A test charge \(+q\) and a test charge \(-q\) are released midway between the two plates. Let the voltage of the top plate be \(V\) and the voltage of the bottom plate be 0 . The distance between the two plates is \(d\). Which of the following statements about the test charges are true? i. Both charges have gained a kinetic energy of \(|q| E d / 2\) when they hit the plates. ii. Charge \(+q\) is initially at a positive voltage and charge \(-q\) is initially at a negative voltage. iii. Charge \(+q\) initially has a positive potential energy and charge \(-q\) initially has a negative potential energy. iv. Both charges lose potential energy. (A) i only (B) i and ii (C) i and iii (D) iii and iv (E) i, iii and iv

As the voltage of the top plate is V, and the voltage of the bottom plate is 0, the total voltage difference between the two plates is V. The distance between the two plates is d. The electric field (E) between the plates can be calculated using the formula: \(E = \frac{V}{d}\)

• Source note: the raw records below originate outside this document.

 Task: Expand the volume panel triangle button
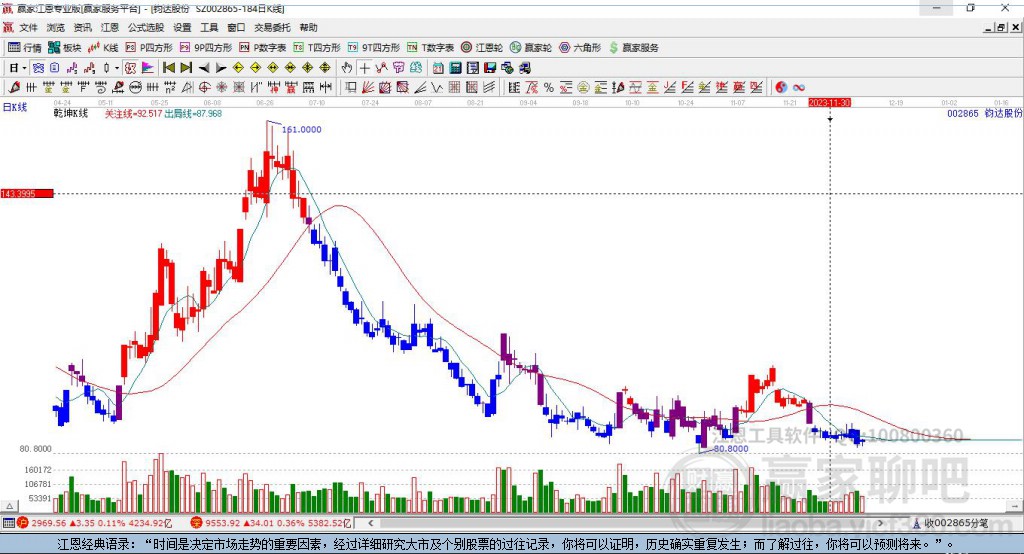click(x=9, y=506)
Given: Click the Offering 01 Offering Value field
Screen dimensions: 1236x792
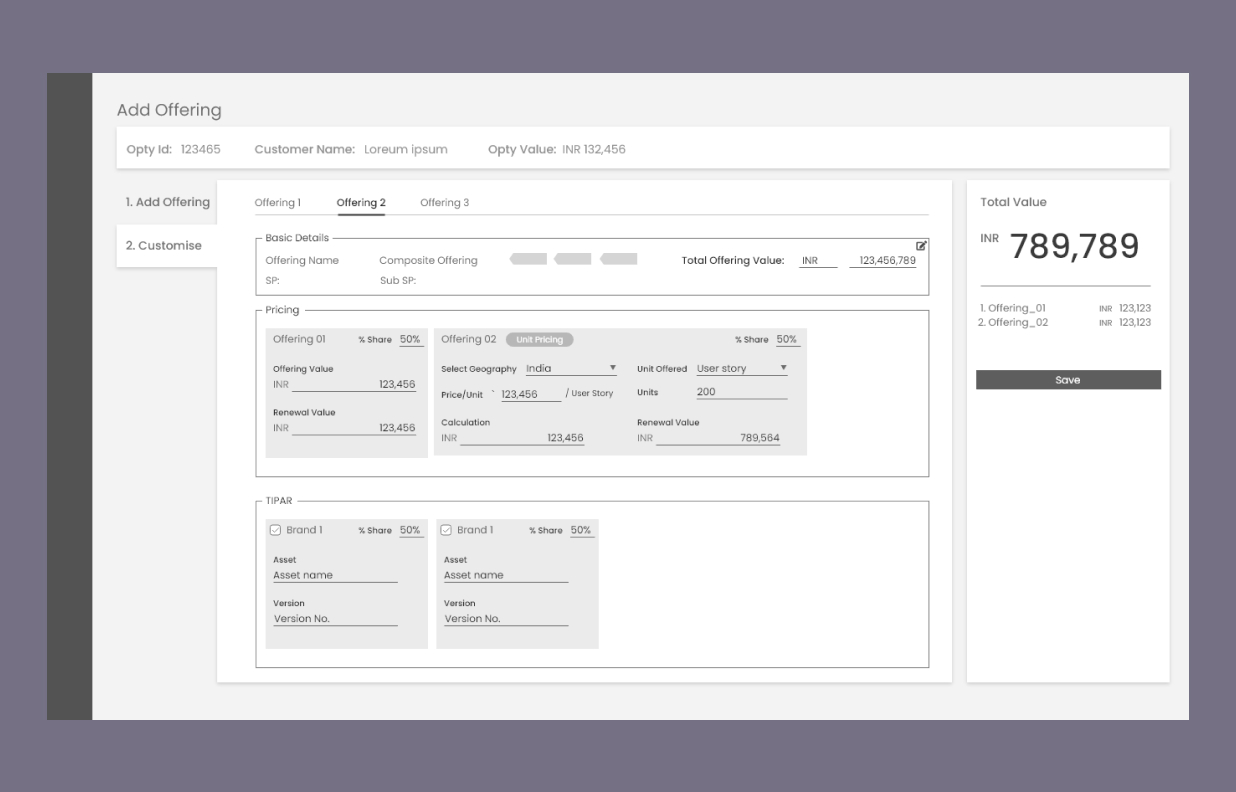Looking at the screenshot, I should tap(354, 385).
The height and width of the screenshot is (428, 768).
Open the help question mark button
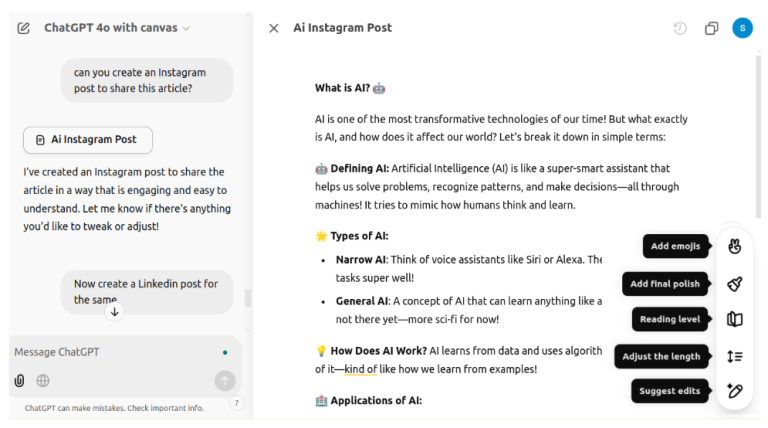pos(237,403)
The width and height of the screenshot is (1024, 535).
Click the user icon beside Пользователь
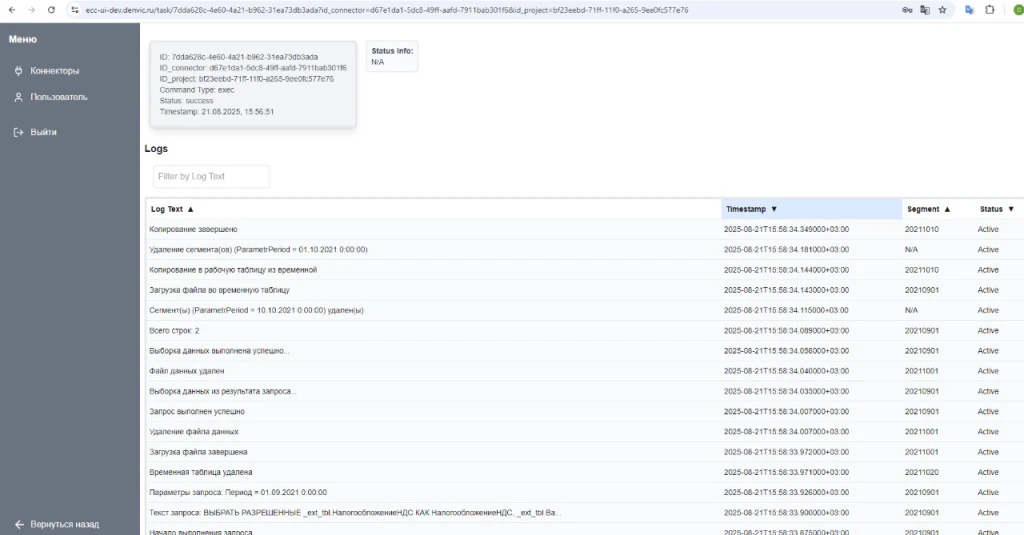pos(18,97)
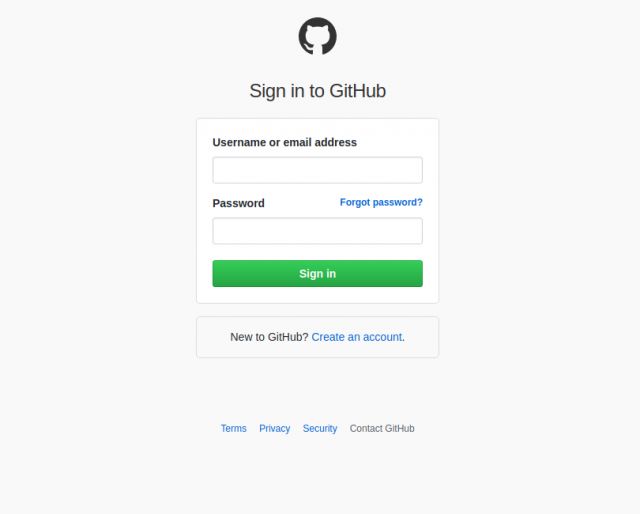Open the Security footer link
This screenshot has width=640, height=514.
click(x=320, y=428)
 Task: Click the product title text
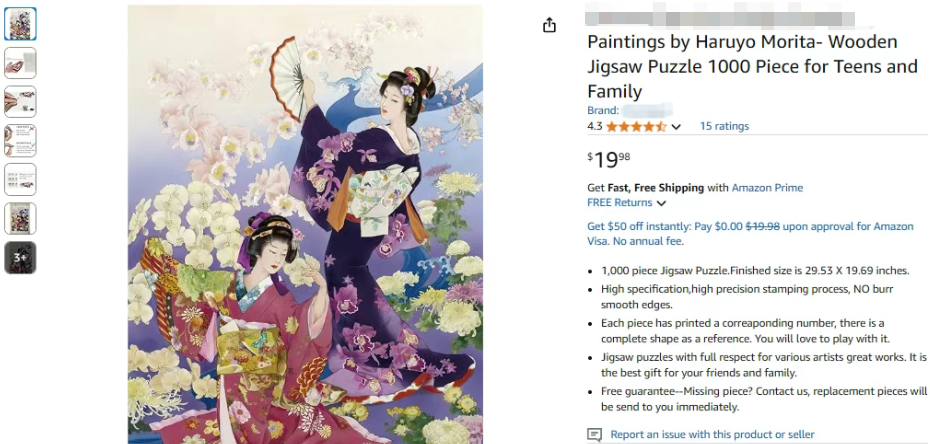click(752, 66)
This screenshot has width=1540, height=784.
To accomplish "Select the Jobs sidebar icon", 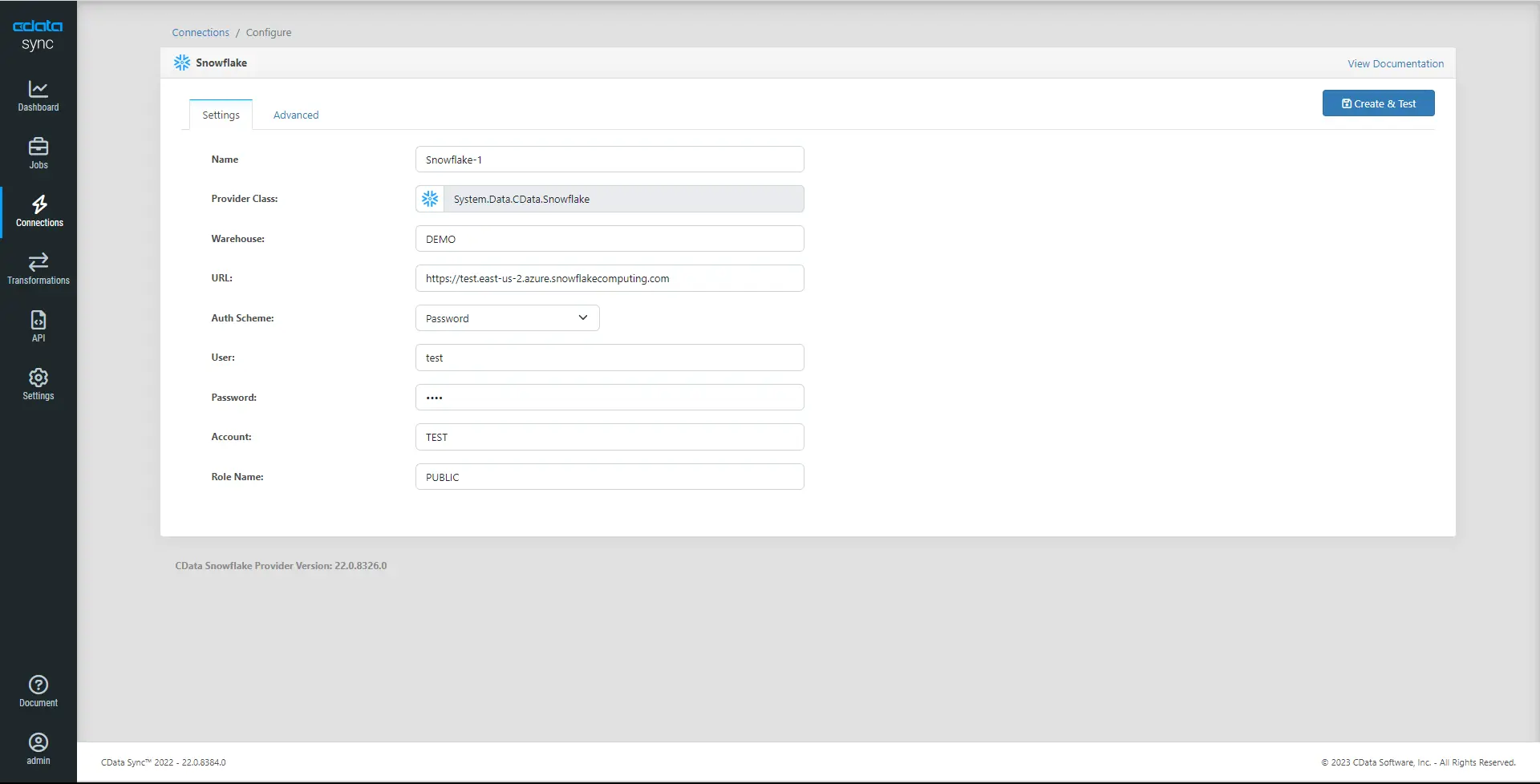I will [38, 152].
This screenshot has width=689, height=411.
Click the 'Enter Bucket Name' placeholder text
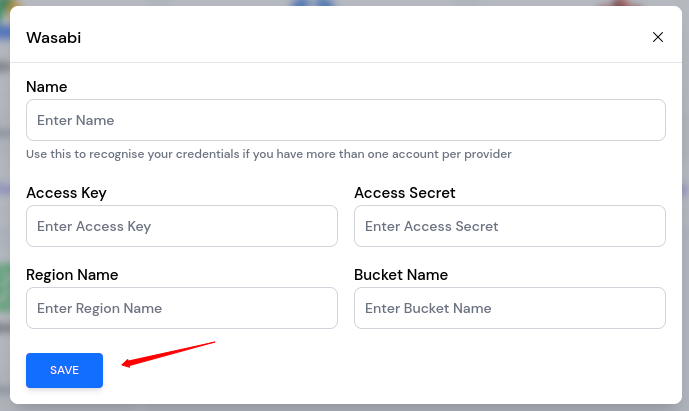point(428,308)
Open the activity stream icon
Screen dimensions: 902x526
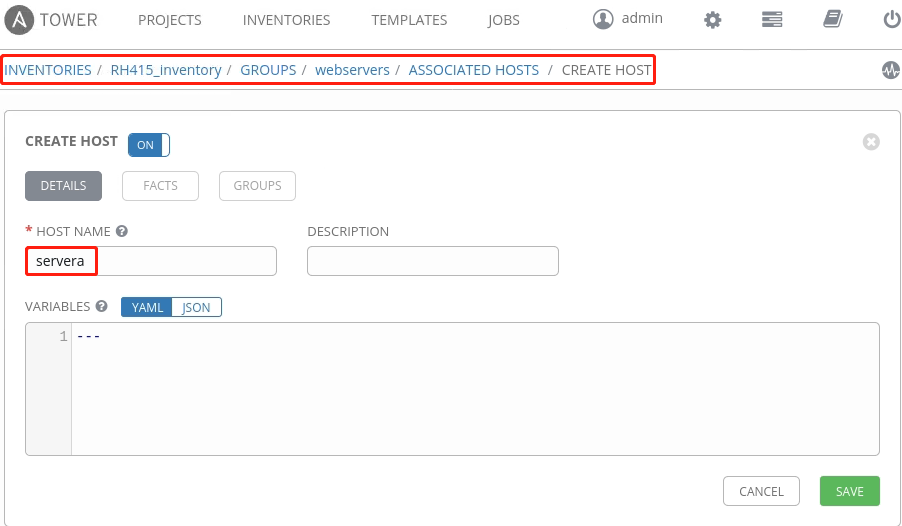point(890,70)
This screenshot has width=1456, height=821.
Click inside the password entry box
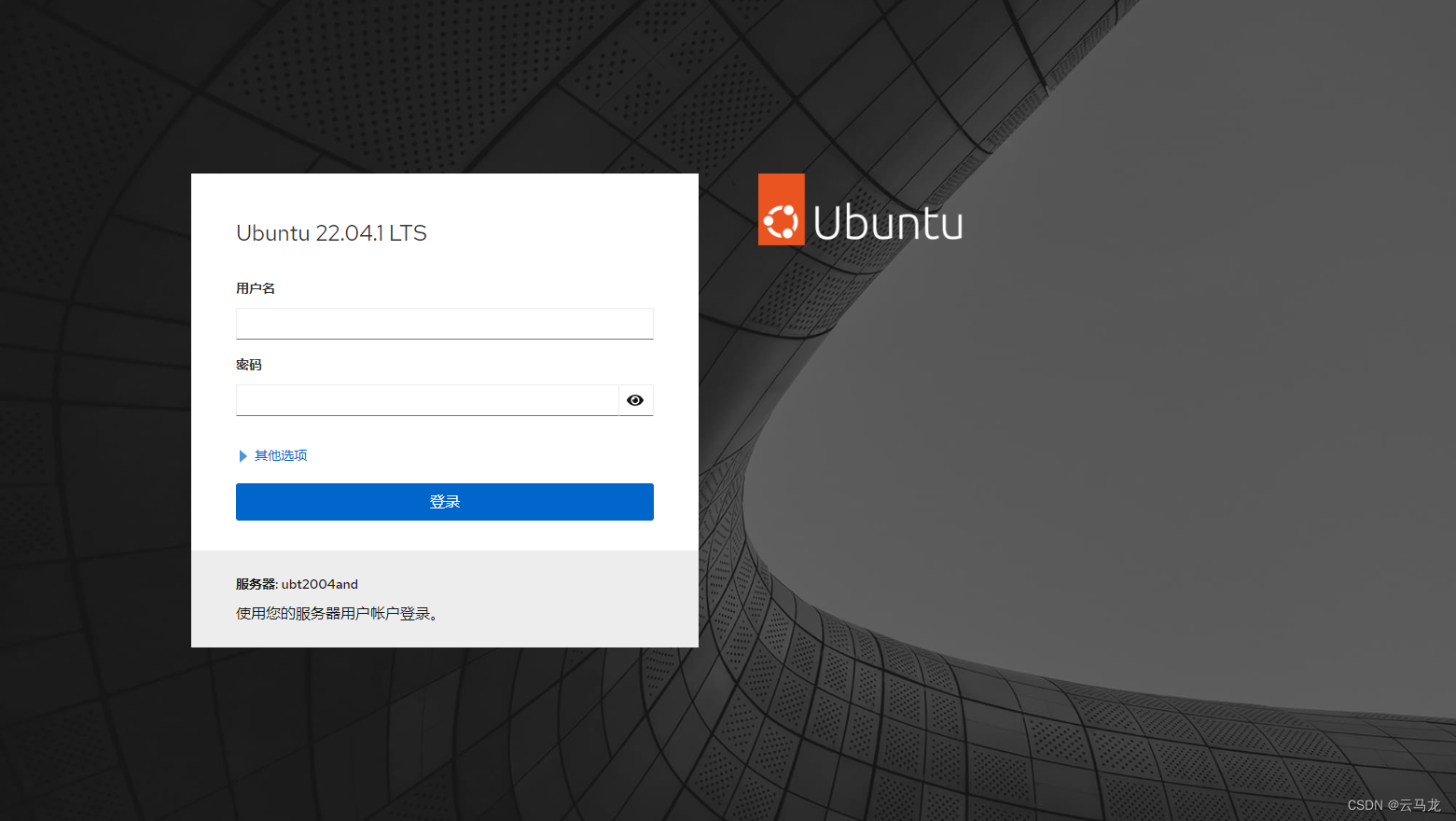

Potential energy (PE) can be calculated using the formula: \(PE = qV\) Since the charges are midway between the plates, the potential energy of each charge is: For charge +q: \(PE_+ = +q(\frac{V}{2})\) For charge -q: \(PE_- = -q(\frac{V}{2})\)

i. As both charges move towards the plates (the positive charge towards the bottom plate, and the negative charge towards the top plate), their potential energy is converted into kinetic energy (KE). When both charges reach the plates, their potential energies will have been completely converted into kinetic energies: For charge +q: \(KE_+ = \frac{1}{2}|q|Ed\) For charge -q: \(KE_- = \frac{1}{2}|q|Ed\) The statement is true. ii. Voltage is defined as the potential energy per unit charge, and midway between the plates, both test charges experience half the total voltage, \(V/2\). The positive test charge (+q) will be at a potential of \(+V/2\), and the negative test charge (-q) will be at a potential of \(-V/2\). Therefore, this statement is true. iii. From step 2, we know that the potential energy of the positive test charge (+q) is positive, while the potential energy of the negative test charge (-q) is negative. Thus, this statement is true. iv. When both charges move towards the plates, their potential energies decrease (as calculated in step 2). Consequently, this statement is also true.

All the given statements (i, ii, iii, and iv) are true. Therefore, the correct answer is (E) i, iii, and iv.